Ethiopia–Malaysia relations
- Ethiopia: Malaysia

= Ethiopia–Malaysia relations =

Ethiopia–Malaysia relations are foreign relations between Ethiopia and Malaysia. Ethiopia has a consulate-general in Kuala Lumpur, while Malaysia has no embassy in Ethiopia. Both countries are members of the Group of 77.

== History ==

The Ethiopian general-consulate in Kuala Lumpur was established in 2003, with the main purpose of the consulate being to enhance trade and economic activities between the two countries and for closer person-to-person contact. In 2025 the Embassy of Malaysia reopened after a closure that lasted more than 40 years, coinciding with Prime Minister of Malaysia Anwar Ibrahim official visit to Ethiopia to reaffirmed diplomatic ties between the two countries.

== Economic relations ==
Malaysia is one of the major trade partners of Ethiopia.
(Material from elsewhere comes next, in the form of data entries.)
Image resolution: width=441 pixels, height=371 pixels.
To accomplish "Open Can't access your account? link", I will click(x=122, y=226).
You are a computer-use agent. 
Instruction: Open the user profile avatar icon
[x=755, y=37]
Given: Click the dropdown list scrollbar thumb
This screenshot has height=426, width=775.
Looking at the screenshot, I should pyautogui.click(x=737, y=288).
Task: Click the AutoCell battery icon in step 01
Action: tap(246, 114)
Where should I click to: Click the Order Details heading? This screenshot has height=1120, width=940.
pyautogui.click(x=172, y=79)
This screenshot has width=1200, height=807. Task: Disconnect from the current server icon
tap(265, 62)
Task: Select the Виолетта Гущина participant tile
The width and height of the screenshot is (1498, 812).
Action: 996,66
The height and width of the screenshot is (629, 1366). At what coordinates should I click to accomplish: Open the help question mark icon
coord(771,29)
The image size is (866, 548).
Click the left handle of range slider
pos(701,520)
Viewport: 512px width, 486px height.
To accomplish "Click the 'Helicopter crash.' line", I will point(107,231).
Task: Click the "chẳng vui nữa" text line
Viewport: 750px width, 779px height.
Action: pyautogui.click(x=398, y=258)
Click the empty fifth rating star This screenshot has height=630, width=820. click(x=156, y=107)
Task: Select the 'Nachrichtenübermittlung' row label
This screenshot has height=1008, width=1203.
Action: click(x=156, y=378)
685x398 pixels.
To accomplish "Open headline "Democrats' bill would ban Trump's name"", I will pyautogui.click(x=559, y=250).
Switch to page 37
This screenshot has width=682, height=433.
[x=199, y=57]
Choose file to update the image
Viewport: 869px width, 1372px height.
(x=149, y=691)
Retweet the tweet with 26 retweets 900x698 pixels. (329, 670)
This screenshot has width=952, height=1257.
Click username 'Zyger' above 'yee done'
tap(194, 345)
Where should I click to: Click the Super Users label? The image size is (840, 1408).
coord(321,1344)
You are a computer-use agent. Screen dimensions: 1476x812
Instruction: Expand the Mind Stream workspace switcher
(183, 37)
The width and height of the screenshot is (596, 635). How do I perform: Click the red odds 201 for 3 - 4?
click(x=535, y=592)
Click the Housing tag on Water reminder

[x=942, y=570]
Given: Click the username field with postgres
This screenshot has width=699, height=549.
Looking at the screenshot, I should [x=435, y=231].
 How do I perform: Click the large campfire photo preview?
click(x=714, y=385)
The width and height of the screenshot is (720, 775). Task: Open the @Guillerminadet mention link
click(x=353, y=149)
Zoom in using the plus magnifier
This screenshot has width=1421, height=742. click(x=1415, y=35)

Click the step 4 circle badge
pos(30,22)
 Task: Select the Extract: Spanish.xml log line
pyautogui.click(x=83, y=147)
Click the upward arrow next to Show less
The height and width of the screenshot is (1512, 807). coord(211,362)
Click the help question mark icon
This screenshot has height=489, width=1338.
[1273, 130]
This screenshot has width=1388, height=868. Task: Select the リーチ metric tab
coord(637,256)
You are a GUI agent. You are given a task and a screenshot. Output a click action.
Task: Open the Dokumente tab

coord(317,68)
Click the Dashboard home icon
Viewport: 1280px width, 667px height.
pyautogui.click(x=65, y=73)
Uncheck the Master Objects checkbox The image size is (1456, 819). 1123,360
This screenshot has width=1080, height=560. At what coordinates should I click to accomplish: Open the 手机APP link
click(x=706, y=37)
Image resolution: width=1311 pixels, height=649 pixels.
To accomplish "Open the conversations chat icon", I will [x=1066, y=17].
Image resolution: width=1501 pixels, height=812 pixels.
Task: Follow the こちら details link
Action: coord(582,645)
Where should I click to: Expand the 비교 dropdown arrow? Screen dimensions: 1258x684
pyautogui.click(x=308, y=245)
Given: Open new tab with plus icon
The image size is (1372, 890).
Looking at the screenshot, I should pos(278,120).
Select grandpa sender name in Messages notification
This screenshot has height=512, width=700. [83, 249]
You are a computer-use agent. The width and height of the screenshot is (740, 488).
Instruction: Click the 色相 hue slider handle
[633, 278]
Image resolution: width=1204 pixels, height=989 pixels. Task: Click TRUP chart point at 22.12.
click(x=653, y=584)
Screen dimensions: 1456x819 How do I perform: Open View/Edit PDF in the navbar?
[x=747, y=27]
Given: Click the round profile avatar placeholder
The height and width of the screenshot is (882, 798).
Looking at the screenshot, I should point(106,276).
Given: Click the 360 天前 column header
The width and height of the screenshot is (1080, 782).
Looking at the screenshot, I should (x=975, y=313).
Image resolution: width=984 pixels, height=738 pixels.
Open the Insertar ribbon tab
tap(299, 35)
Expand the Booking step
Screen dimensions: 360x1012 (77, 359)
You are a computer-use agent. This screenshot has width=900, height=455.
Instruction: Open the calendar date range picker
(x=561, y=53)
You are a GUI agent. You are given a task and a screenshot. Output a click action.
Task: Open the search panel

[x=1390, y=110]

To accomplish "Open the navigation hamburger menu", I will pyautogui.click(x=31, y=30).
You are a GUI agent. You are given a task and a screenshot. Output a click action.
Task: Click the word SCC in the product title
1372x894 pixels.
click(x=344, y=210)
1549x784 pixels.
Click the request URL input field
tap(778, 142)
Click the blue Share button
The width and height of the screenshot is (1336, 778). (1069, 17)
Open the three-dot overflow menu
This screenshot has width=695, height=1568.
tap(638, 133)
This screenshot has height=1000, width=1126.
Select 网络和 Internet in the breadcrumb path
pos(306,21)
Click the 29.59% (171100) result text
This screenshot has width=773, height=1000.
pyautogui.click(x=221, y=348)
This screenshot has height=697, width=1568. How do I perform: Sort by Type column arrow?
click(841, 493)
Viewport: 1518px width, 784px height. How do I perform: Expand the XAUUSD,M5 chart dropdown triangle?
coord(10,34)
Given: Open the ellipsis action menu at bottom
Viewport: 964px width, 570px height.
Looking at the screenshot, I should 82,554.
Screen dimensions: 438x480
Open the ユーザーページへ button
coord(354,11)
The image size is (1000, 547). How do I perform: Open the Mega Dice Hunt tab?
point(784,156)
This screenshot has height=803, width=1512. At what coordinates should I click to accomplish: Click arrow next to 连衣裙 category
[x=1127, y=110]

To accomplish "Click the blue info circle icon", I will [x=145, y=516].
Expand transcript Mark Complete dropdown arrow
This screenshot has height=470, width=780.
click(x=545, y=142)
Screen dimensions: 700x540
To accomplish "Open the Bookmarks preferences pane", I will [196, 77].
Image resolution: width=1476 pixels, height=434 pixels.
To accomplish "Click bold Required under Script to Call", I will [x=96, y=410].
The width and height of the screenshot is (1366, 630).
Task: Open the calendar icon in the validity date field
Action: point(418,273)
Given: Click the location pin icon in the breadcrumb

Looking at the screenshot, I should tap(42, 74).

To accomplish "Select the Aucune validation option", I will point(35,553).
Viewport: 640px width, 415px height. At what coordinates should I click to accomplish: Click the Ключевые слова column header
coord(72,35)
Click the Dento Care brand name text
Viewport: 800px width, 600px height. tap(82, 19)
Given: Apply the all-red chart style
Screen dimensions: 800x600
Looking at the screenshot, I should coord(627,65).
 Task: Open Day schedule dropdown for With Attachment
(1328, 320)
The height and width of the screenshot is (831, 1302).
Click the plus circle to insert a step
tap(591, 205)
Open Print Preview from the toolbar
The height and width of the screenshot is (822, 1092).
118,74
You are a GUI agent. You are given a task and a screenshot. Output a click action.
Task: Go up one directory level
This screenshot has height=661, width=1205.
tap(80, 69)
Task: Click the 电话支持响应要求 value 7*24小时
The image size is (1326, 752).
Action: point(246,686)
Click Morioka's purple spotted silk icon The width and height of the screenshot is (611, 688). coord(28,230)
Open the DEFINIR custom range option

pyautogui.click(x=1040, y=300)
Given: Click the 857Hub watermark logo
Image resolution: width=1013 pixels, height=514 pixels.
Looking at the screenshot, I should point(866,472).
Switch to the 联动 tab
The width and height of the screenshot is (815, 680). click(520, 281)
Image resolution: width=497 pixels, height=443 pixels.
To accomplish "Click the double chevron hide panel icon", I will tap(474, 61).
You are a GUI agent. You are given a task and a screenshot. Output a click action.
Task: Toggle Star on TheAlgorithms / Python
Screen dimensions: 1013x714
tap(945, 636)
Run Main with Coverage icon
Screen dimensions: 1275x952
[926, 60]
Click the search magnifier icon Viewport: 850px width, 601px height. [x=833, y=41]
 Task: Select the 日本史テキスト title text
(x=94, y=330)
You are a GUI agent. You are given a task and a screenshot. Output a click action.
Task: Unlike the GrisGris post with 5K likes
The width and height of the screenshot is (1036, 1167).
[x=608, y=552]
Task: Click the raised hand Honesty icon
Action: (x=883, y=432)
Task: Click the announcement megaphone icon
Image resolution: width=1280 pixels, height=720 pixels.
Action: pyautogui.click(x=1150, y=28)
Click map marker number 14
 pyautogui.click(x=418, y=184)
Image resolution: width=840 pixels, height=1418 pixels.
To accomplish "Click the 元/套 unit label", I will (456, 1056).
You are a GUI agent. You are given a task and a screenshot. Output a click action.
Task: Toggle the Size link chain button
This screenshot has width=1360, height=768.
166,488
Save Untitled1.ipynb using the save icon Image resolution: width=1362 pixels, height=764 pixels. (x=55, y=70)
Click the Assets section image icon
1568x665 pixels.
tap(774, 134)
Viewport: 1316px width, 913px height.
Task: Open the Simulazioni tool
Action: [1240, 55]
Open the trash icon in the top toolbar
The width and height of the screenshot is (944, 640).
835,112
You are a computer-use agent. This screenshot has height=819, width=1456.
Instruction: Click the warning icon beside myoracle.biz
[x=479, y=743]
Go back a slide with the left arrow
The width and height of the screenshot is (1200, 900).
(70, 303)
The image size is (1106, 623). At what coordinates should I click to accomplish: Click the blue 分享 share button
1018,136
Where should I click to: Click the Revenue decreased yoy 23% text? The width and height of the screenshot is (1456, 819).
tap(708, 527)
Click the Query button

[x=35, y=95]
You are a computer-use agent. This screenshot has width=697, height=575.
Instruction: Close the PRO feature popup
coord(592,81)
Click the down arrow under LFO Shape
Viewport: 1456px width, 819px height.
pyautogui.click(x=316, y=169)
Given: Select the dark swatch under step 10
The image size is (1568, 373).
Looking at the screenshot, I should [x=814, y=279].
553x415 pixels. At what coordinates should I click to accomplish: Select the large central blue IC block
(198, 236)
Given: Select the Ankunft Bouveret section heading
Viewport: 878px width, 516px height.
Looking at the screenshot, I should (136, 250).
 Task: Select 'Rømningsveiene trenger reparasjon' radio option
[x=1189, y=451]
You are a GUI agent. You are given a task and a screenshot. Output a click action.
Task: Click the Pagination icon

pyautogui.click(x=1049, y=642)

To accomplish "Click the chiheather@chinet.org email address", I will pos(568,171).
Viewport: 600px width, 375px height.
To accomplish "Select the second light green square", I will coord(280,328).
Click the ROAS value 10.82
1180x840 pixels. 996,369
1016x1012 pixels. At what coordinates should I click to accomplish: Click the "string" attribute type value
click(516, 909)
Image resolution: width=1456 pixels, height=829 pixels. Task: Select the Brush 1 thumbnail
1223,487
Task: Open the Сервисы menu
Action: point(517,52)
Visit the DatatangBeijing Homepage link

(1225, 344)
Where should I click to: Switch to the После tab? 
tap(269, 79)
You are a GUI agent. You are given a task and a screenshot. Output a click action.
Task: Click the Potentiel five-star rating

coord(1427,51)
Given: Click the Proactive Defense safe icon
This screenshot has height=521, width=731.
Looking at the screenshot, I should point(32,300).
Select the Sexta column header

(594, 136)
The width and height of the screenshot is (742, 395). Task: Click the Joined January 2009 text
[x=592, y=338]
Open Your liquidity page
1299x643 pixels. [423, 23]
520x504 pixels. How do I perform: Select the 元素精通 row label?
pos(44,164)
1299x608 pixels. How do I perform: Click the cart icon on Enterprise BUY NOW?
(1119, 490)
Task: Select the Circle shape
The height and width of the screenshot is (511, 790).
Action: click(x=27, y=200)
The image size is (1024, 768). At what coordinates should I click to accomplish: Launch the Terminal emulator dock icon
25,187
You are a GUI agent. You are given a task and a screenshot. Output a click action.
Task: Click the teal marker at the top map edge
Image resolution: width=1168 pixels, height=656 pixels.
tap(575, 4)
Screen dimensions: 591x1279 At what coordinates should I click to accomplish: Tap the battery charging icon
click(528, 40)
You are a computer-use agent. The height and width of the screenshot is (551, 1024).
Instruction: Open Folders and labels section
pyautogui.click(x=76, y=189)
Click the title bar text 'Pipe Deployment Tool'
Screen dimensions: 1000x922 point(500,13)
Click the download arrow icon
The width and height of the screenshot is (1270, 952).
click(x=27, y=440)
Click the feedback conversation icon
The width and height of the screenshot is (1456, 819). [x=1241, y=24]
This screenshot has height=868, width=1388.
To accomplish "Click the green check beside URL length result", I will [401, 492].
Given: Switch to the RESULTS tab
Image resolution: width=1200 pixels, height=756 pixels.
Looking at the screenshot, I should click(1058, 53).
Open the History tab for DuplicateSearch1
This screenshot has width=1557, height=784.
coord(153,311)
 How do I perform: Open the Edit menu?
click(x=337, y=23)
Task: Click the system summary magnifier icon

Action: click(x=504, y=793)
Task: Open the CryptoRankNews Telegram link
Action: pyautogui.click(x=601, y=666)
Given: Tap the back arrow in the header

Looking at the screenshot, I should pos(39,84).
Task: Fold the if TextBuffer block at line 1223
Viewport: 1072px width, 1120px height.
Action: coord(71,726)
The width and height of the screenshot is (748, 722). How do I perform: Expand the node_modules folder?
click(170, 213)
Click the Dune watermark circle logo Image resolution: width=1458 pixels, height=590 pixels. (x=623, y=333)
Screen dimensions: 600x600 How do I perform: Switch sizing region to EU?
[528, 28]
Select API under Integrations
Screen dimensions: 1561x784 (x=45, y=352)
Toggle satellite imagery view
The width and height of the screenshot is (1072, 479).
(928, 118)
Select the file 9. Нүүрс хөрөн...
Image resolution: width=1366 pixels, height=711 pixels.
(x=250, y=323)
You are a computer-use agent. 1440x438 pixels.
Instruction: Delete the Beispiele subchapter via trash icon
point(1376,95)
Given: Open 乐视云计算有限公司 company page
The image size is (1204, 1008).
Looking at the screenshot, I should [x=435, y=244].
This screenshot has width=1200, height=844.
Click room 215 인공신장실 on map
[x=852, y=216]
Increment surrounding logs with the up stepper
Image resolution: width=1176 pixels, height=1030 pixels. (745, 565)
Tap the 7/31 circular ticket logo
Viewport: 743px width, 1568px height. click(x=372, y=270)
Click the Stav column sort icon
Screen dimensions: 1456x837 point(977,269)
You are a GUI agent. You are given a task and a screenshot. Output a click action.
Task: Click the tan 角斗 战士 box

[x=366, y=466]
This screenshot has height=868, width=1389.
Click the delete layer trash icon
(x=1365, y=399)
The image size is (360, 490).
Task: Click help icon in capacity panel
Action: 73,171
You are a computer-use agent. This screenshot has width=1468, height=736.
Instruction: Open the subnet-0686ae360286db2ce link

In 2005, Ethiopia's Ministry of Mines and Petronas, a Malaysian oil firm, signed a four-year exploration and production agreement enabling the latter to explore and produce petroleum in Ethiopia. In 2009, a Malaysian company set up a mushroom farming establishment with an investment of Br285 million. The area covers a 60 hectare mushroom farm near Lake Shala where the main production facility lies. In 2013, a Malaysian edible oil producer built a large food oil refinery in Ethiopia. Both countries are also working on air transport and Malaysia Airlines has established a codeshare agreement with Ethiopian Airlines.